盲信排斥



 結局のところジェノスは俺の強さしか見ていないからいくらでも俺に尽くせるのだろう。強さで言えば俺の右に出るものはいないがビジュアルや頭のできなんかでは右に出るものばかりでジェノスもそのうちのひとり、なのに、俺が強い、ただそれだけの理由で俺を師と仰ぎ褒め称え心酔しぎらぎらとした崇高の眼差しを向けてくる。
 まともな奴ならすぐに俺がやたらと強いだけのハゲだって気づく。
 適当な性格にも、人より頭が悪いところにも、周りに馴染めないし馴染もうとしないなまけた精神にも気がつく。
 だけどジェノスはやっぱり俺の強さ一点しか見ていないから、俺の適当な言葉を都合よく解釈し、頭の悪さも策のひとつとして捉え、協調性のなさを高潔で孤独なサイタマせんせえという言葉できらびやかに飾る。
 よく見える目をつけてもらったにもかかわらずまるで盲目だこのサイボーグ。

 俺はサイタマせんせえの理解者です誰もほんとーのサイタマせんせえを見ようとしないせんせえはこんなにもこんなにも素晴らしいお方なのに、

 と、熱く憂いごうごうと宣うお前もまた、いやお前こそが、俺を見てはいないのだ。
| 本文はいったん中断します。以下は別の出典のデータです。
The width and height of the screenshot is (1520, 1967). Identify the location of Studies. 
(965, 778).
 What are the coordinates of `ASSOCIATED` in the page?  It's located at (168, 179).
お前にとっての俺は、出会った日から今日までずっと、強さあっての俺なのだ。
 俺が強いからそばにいる。
 お前は強くなりたいから、そばにいられる。
 俺が強いから、好き。
 お前は強くなりたいから、好きでいられる。
 19歳の感情は単純で滑稽で実直で愚かで打算にまみれた自分の好意をきらきらと輝く純粋なものと信じている。
 だけど、俺にはそういう感情ぜんぶまるきり筒抜けだよジェノス。
 幾つ俺を褒め称える言葉があっても、ジェノスがそれらを真実だと訴えても、俺が強くなかったら、もしくは俺の強さを知らなかったら、ジェノスは俺に見向きもしなかっただろう。
 ジェノスは強さ以外、ほんとうはなにも欲しくないんだ。俺は強さしか取り柄がない、詰まらない人間だけど、ジェノスが望む強さを持っている。だからいま、ジェノスは俺を見ているのだ。けれどジェノスはそんなことにも気がつかず昨日も今日も、どうせ明日も「先生こそが」と俺の強さが、俺の本体であるかのように崇め称える。そして今後、もしもジェノスが、俺と肩を並べるほど強くなったら、サイタマせんせえは必要なくなる。それでもジェノスが俺の側にいるか、俺に尽くせるか、なんて、答えはどうしたところで否でしかない。ジェノスは必要な分の強さを手にいれたら脇目も触れず狂サイボーグの元へすっ飛んでいくのだろう。そうしてそれが終わればあとに残るのは「お世話になりました」という言葉だけ。きっとそうなのだ。ずっと見ていたからわかる。
 まぁ、ジェノスにはジェノスの、抜き差しならない強くなりたい事情というものがあるし、強くなるためならハゲの世話でもなんでもできるような愚直なやつなのだ。それに、なんでほんとうの俺を見ないんだと詰めよって己の純粋さを信じている年下を困らせるのは本意じゃない。
 ただ、恋をしている奴より恋をされているほうが盲目なのは、どうかと思うよ。お前が俺を理解しているなんて言うより、俺のほうがよっぽどお前を理解している。だって、それだけの視線をお前に、正しくお前だけに向けているんだから。そんなことにも気づかないなんてほんとお前は、まったく俺を見ちゃいないんだな。